» **What is needed**
Go through the entries below and print each one exactly, leaving out pictures.

··· Data supplied ···

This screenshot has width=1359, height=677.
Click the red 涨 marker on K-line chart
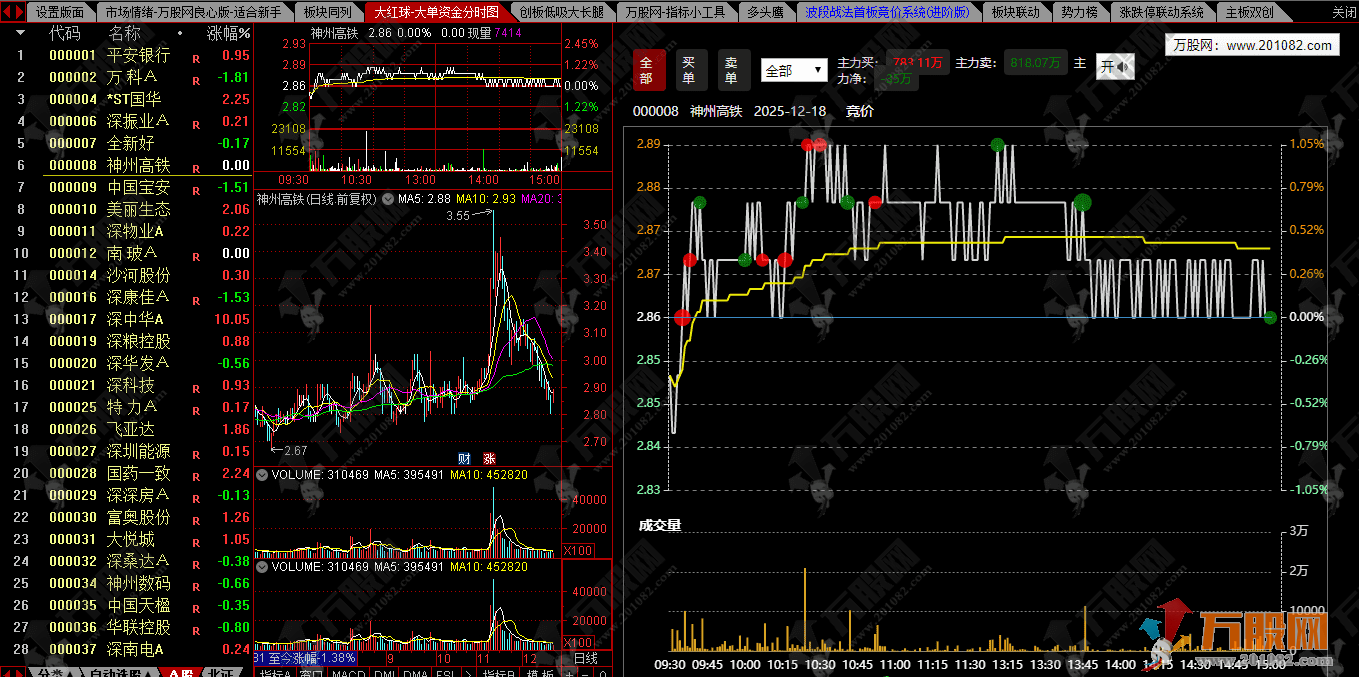click(x=489, y=458)
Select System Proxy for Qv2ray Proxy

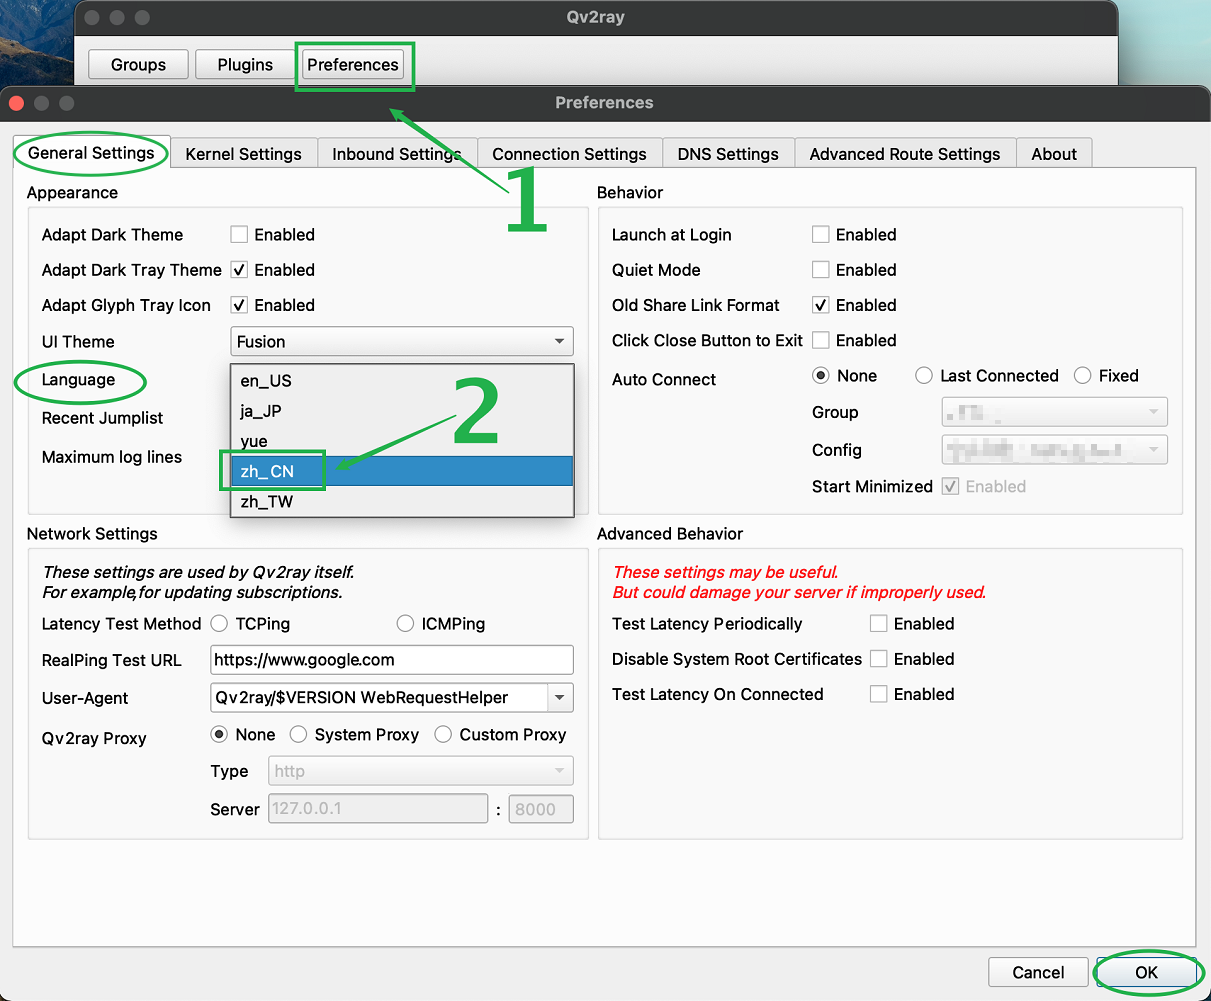pos(299,735)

···

» **Problem solution**
This screenshot has width=1359, height=677.
Click the red 涨 marker on K-line chart
click(x=489, y=458)
Select System Proxy for Qv2ray Proxy

pos(299,735)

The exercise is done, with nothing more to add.